==== TE LEZEN FRAGMENT

Hoofdstuk 8 - Maligne aandoeningen van de blaas Flashcards
Wanneer begint de incidentie van blaaskanker te stijgen?
Vanaf de leeftijd van 40 jaar.
Welk geslacht krijgt vaker blaaskanker?
Mannen (verhouding 4/1).
Wat is de belangrijkste etiologische factor van blaaskanker?
Roken.
Wat zijn andere risicofactoren van blaaskanker?
- Blootstelling aan aromatische amines
- Vroegere radiotherapie
- Chronische schistosomiasisinfectie
Waar kan men in contact komen met aromatische amines?
Bij de bewerking van ijzer en aluminium, bij verven en bij leerlooierij.
Juist of fout?
Blaastumoren zijn voor >90% van de urotheel celcarcinomen.
Juist.
Wanneer spreken we van blaaspoliepen?
Het zijn niet-spierinvasieve blaastumoren. Ze maken 75-85% uit van alle blaastumoren.
Welke klachten zullen patiënten met trigonale tumoren, CIS en spierinvasieve tumoren ervaren?
Cystitisachtige klachten: dysurie, pollakisurie, urge en dit zonder positieve kweek of niet verbeterend na AB.
Welke klachten zullen patiënten ervaren wanneer hun tumor de omliggende weefsel invadeert?

========

JOUW OPDRACHTEN:
a – Vat de tekst over blaaskanker samen in twee zinnen.
b – Schrijf de tekst over blaaskanker verder, te beginnen na de laatste getoonde vraag.

==== GEGEVENSFRAGMENTEN

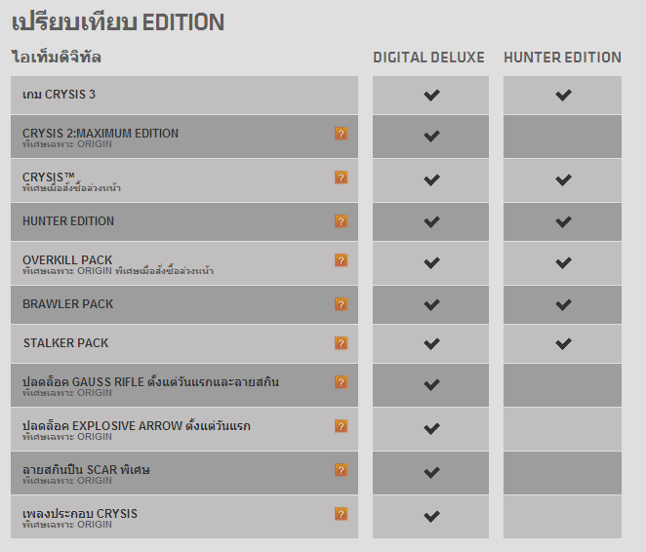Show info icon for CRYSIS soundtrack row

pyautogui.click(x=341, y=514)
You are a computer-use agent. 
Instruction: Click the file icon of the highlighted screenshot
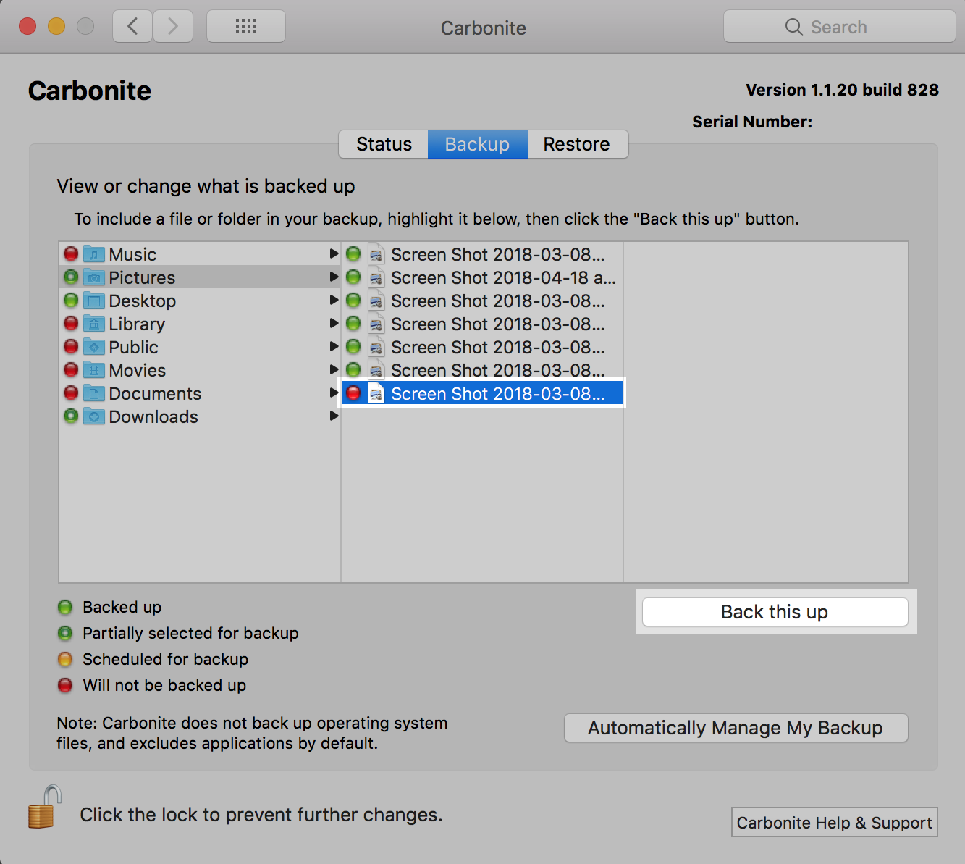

========
==== GEGEVENSFRAGMENTEN

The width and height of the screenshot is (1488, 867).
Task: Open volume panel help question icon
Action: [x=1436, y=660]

========

UITWERKINGEN:
a – De incidentie van blaaskanker stijgt vanaf 40 jaar, mannen krijgen de ziekte vaker (verhouding 4/1) en roken is de belangrijkste etiologische factor, naast blootstelling aan aromatische amines, vroegere radiotherapie en chronische schistosomiasisinfectie. Blaaspoliepen zijn niet-spierinvasieve blaastumoren die 75-85% van alle blaastumoren uitmaken, en trigonale tumoren, CIS en spierinvasieve tumoren geven cystitisachtige klachten zonder positieve kweek of zonder verbetering na AB.

b –
- Algemeen: cystalgie en suprapubische pijn
- Invasie ureter: hydro-ureteronefrose met soms flankpijn
- Invasie blaashals: obstructieve plaslast
Wanneer is bimanuele palpatie positief?
Bij tumoren met uitgebreide spierinvasie.
Welk onderzoek is de gouden standaard bij het vermoeden van een blaastumor?
Cystoscopie.
Wat wordt onderzocht met cytologisch onderzoek?
De urine wordt onderzocht op afgeschilferde tumorale cellen.
Wat is het nadeel van cytologisch onderzoek?
Het heeft een lage gevoeligheid voor laaggradige tumoren.
Waarvoor kan CT handig zijn bij blaastumoren?
Voor de evaluatie van de hogere urinewegen, pelviene lymfeklieren en detectie van metastasen.
Wat is de eerste stap in behandeling van niet-spierinvasieve tumoren (blaaspoliepen)?
TURblaas met postoperatieve instillatie van de blaas met mitomycine C.